Each line from the one containing "Task: Go to the About tab" through the last line of the records is to be repeated exactly, with all pictures left out.

(Stored records)
#####

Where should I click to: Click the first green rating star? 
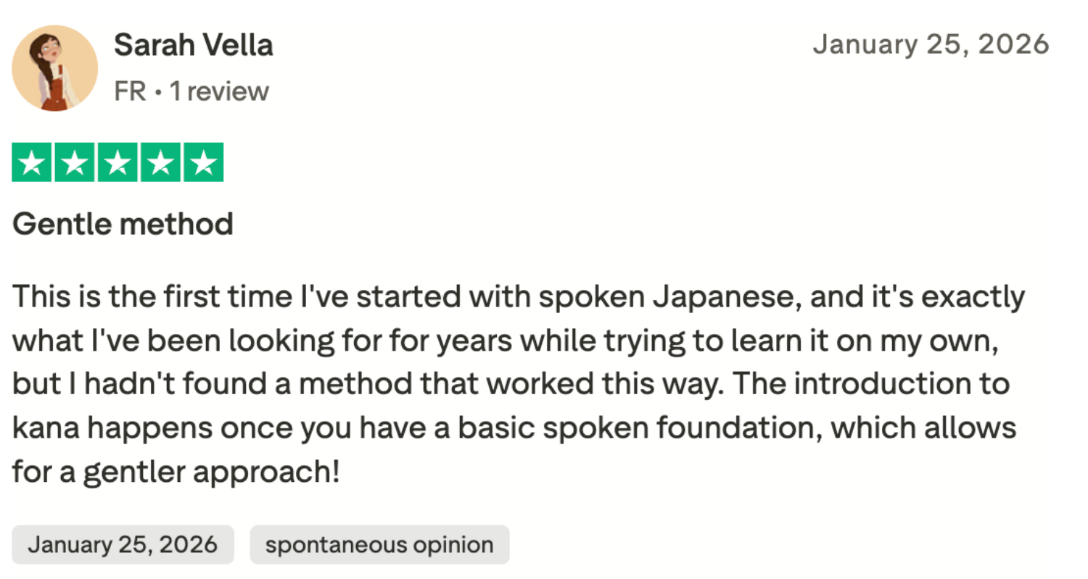click(x=32, y=162)
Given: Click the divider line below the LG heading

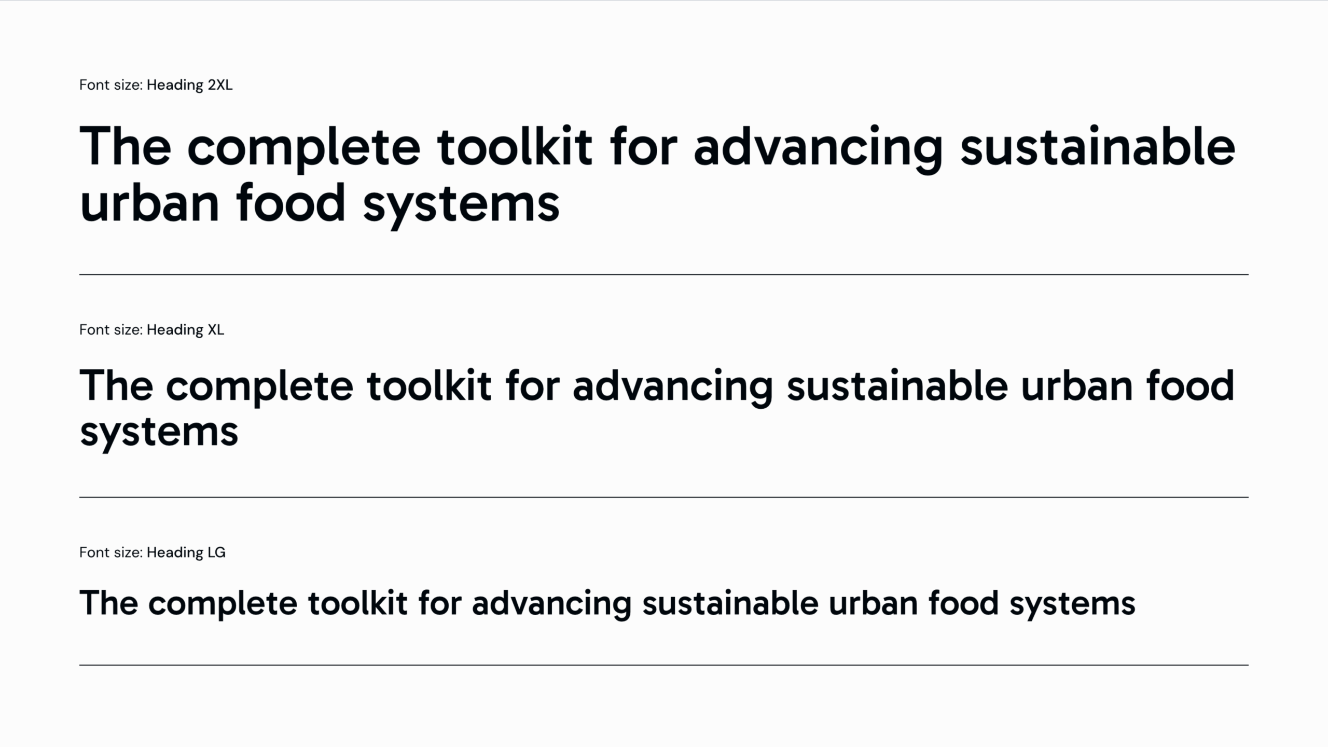Looking at the screenshot, I should tap(664, 665).
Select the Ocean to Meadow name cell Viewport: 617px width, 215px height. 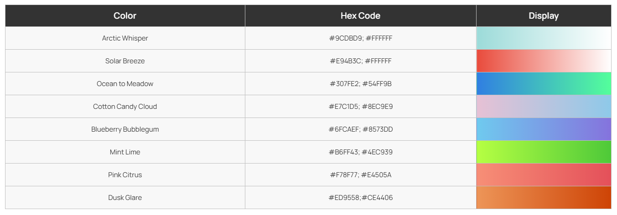coord(125,84)
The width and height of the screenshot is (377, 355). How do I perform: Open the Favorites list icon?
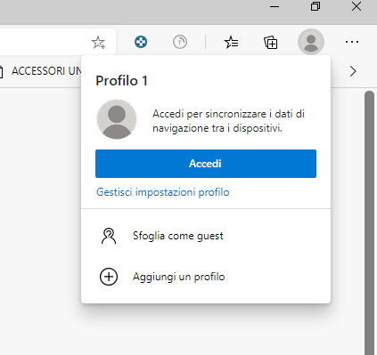click(232, 42)
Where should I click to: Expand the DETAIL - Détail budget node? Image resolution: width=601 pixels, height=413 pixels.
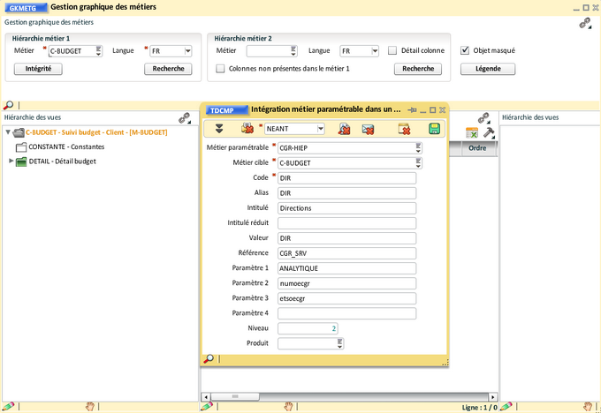pyautogui.click(x=11, y=161)
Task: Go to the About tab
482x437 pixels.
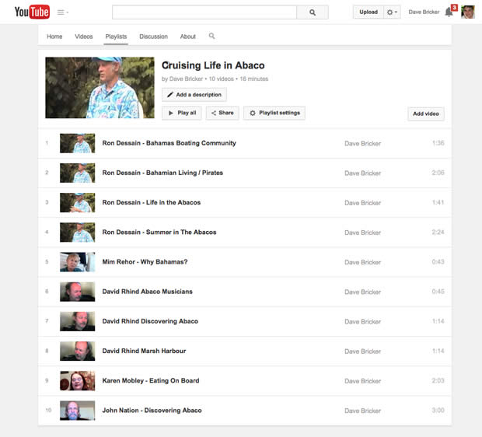Action: tap(188, 37)
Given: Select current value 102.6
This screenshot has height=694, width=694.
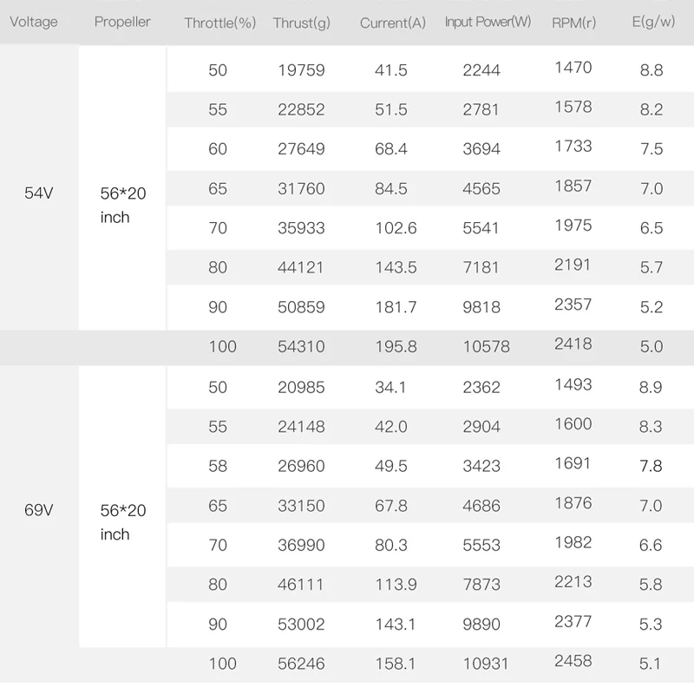Looking at the screenshot, I should tap(396, 227).
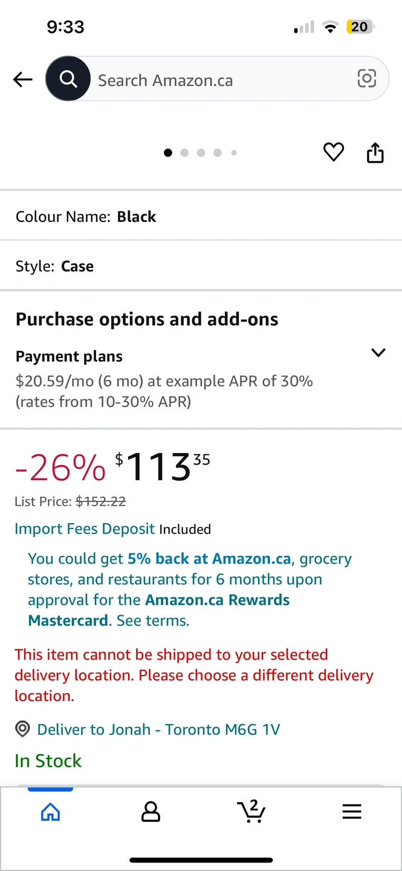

#####

### Exercise output
Task: Go to the About tab
482x437 pixels.
Action: tap(188, 37)
Given: Select current value 102.6
This screenshot has height=694, width=694.
Looking at the screenshot, I should tap(396, 227).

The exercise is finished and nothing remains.